DIRECTIONS:
Return the lines below in which the string "menu" occurs.
Start of GIVEN DATA
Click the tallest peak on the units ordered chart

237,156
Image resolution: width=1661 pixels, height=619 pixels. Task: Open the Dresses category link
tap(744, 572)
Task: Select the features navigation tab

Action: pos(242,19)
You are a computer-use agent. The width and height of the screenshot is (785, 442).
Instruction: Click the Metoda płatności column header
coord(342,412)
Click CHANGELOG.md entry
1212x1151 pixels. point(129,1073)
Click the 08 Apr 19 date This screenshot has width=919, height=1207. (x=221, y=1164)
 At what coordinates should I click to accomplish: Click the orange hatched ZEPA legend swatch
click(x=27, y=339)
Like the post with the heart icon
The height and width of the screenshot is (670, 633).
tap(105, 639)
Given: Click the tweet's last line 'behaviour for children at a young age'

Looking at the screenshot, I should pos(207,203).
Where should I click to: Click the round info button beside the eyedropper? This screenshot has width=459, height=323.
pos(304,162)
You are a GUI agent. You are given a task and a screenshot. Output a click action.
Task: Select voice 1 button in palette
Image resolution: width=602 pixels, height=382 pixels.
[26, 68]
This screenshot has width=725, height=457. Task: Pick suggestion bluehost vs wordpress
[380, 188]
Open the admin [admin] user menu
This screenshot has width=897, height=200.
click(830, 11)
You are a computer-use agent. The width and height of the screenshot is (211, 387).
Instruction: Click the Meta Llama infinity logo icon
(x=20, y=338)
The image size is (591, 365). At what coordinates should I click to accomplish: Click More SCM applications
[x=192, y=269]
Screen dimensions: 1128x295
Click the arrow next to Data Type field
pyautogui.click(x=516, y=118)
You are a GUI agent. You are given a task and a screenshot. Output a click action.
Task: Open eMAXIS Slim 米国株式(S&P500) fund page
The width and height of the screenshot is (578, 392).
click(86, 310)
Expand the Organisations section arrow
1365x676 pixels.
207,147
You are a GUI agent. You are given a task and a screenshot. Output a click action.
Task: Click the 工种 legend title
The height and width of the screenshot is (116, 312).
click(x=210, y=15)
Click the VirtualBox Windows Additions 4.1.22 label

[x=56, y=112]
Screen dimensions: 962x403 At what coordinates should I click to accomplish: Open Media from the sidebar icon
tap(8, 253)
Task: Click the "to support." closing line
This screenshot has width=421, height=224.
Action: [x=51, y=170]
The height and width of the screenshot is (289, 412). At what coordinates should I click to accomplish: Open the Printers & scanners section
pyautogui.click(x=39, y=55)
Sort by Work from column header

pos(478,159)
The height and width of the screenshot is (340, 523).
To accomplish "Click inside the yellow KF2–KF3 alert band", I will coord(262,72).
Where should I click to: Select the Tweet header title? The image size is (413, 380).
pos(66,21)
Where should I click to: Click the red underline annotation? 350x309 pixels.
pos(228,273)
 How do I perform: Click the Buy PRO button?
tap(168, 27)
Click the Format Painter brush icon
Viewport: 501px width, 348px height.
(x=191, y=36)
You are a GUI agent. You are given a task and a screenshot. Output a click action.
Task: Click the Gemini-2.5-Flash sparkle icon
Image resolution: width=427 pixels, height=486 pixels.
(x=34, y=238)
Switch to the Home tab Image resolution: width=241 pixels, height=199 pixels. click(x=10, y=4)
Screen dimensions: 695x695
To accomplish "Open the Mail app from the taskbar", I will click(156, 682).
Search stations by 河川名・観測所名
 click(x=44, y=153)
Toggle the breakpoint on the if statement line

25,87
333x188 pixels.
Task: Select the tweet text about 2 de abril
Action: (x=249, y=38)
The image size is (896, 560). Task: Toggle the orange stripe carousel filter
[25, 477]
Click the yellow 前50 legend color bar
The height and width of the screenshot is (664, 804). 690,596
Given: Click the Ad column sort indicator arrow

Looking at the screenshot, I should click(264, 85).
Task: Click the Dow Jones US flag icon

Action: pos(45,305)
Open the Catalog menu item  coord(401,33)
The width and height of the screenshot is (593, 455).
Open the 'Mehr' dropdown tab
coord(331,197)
End of GIVEN DATA
TASK RESULT:
Open the admin [admin] user menu
Open the Catalog menu item  coord(401,33)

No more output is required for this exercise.